SPECIFIC DESCRIPTION
The winding machine with support cylinders has two driven support
cylinders 1, 2, forming a winding bed 3 between them, so that the
winding rolls rest during winding on the support cylinders 1, 2.
The material web 6, preferably a paper or cardboard web, divided
into individual webs by a longitudinal cutting device 5, is
deflected from underneath by the input support cylinder 1, and is
guided through the gap between the support cylinders 1, 2 into the
winding bed 3 and is wound on aligned cores 7. Such winding
machines with double support rollers are widely known and described
for instance in DE-OS 32 07 461, so that the individual parts which
do not relate to the invention have not been described.
At each of the two frontal sides (ends) of the input support
cylinder 1 downwardly bent swivel levers 8 are supported in the
machine stand swingably about an axis coaxial with the axis of
rotation of the support cylinder 1, by means of a piston-cylinder
unit.
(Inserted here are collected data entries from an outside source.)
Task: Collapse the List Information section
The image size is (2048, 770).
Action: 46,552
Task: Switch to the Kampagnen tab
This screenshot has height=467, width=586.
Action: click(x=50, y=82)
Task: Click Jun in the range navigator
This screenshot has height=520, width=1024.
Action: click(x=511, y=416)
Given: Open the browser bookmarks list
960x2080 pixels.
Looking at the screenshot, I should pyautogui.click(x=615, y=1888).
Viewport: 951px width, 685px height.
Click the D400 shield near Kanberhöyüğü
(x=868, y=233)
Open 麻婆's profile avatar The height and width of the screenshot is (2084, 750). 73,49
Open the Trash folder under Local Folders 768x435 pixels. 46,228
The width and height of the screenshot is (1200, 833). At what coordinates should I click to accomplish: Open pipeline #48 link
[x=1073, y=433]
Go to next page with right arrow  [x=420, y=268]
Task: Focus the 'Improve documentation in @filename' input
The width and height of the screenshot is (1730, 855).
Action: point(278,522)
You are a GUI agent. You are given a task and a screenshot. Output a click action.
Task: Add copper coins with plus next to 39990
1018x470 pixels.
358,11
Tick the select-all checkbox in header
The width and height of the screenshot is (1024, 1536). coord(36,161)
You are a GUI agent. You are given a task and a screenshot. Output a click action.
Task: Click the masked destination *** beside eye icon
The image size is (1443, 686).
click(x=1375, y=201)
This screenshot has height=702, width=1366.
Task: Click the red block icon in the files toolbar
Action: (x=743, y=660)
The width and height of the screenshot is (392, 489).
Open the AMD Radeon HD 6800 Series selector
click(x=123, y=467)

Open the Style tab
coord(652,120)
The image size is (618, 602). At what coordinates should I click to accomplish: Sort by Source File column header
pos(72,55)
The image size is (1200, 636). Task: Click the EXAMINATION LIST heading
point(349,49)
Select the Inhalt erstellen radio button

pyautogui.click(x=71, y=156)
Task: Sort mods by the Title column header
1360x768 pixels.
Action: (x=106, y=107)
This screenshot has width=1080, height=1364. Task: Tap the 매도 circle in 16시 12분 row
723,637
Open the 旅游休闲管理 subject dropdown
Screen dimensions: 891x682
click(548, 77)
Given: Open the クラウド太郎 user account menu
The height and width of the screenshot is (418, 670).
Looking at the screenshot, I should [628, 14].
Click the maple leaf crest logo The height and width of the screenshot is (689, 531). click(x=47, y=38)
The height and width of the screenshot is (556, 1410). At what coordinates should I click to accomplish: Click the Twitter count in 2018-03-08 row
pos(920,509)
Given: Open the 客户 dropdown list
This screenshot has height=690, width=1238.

The levers 8 carry on their upper side a roll-lifting and
roll-ejection device with an integrated core insertion mechanism,
which subsequently will be described more fully.
On the upper side of the radially extending part of each swivel
lever 8 and outside of the cross-section area of the support
cylinder 1 an ejection beam 9 extending over the work width is
fastened. The ejection beam 9 consists of support 10 with an
approximately fork-like cross section, which is open in the
direction of the inward swinging motion towards the winding bed 3.
At the free end of the arm of the support part 10 adjacent to the
support cylinder 1 a lifting roller 11 extending over the work
width of the machine, i.e. the axial length of the support
cylinders 1, 2, is supported at the smallest possible distance from
the support cylinder 1. The lifting roller 11 is freely rotatable
in the same direction of rotation--in the embodiment illustrated,
counterclockwise direction as the support cylinder 1. A rotation in
the opposite direction, i.e. the clockwise direction is prevented
by a free-wheel lock not shown in the drawing. At the free end of
the other arm of the support part 10 a lever 12 is linked, to which
the ejection surface 13 is fastened. The ejection surface 13 can be
pivoted by means of a piston-cylinder unit 14 mounted on the bent
part of the swivel arm 8 about an axis parallel to the axis of the
support cylinder 1 and rests in its folded position on the arm of
the support part 10 which is adjacent to the support cylinder 1.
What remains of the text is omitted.